Mi sie udało prxejść z php na ruby. Początkowo 1 dzien w tygodniu miałem na szkolenie ruby reszte tygodnia php. Wg mnie najłatwiej przejść na inną technologię ktora jest używana w firmie w której sie pracuje.

1

Sam się tak przekwalifikowuje. Jest troche frustracji na rozmowach o pracę - szuka się pracy w technologii X, a nie masz dowodów, że to umiesz poza wiedzą... Trzeba się uzbroić w cierpliwość i trafić na firme, w której ludzie ogarniają, że tzw. doświadczenie zawodowe jest w wielu przypadkach g* warte i liczy się to co w głowie (i ew. w repo). Prawdziwe doświadczenie przychodzi z właśnie wielu perspektyw, wychodzeniu ze strefy komfortu, a nie z siedzenia i klepania jednego przez 10 lat. Więcej niz 2 lata w danej technologii wygląda mi trochę na marnotrawstwo czasu. Po paru latach w jednym temacie prawie wcale się nie zdobywa wiedzy (w porównaniu do początkowej fazy w której krzywa uczenia jest raczej stroma), raczej popada się w rutynę/wyrabia nawyki. W sumie to nie chodzi nawet o zmianę technologii, co naukę nowych narzędzi/języków/frameworków, aby poszerzać tzw. skillset.

0
Biały Kot napisał(a):

Poza znajomością języka/technologii w pracy również ceni się tzw. "doświadczenie z pracy w projekcie" tj. soft-skills, umiejętności radzenia sobie z problemami, kontakt z klientem, praca w zespole et.c.
Więc pomimo przechodzenia z jednej technologii w drugą i tak jest szansa na zachowanie stałej płacy (albo uzyskanie wyższej ;) )
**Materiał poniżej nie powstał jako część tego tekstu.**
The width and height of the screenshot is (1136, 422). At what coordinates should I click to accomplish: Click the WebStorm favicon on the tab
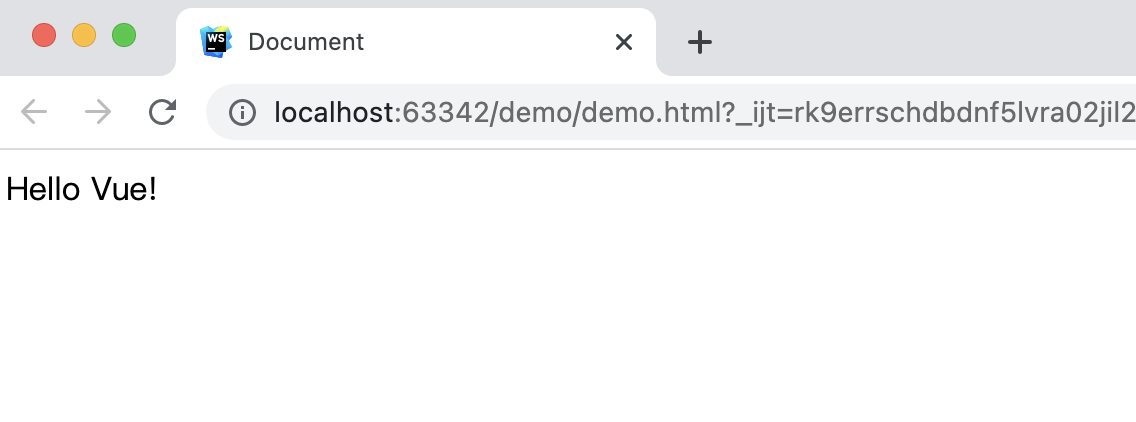(215, 42)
Przedstawione na tym forum świadectwa, przeczą twojej tezie.
Do tej pory myślałem, że osoby, które potrafią się swobodnie przekwalifikowywać, są wyżej cenione, niż osoby, które pracują tylko w jednej technologii.
Ja mam tak, że do tej pory programowałem dla państwowego instytutu naukowego w C++ i szukam pracy jako programista JAVA. Jednak wpis w CV programowanie, dla największego instytutu badawczego w Polsce nie robi, żadnego wrażenia.

0

Programowanie nie jest dla Ciebie, daj sobie spokój.

Przekwalifikowanie nie jest dla Ciebie, daj sobie spokój.

Przepraszam za posta wyżej ale to było silniejsze..

Albo biegniesz w strone sukcesu(lub się czołgasz ale cały czas naprzód) albo idź se ponarzekać.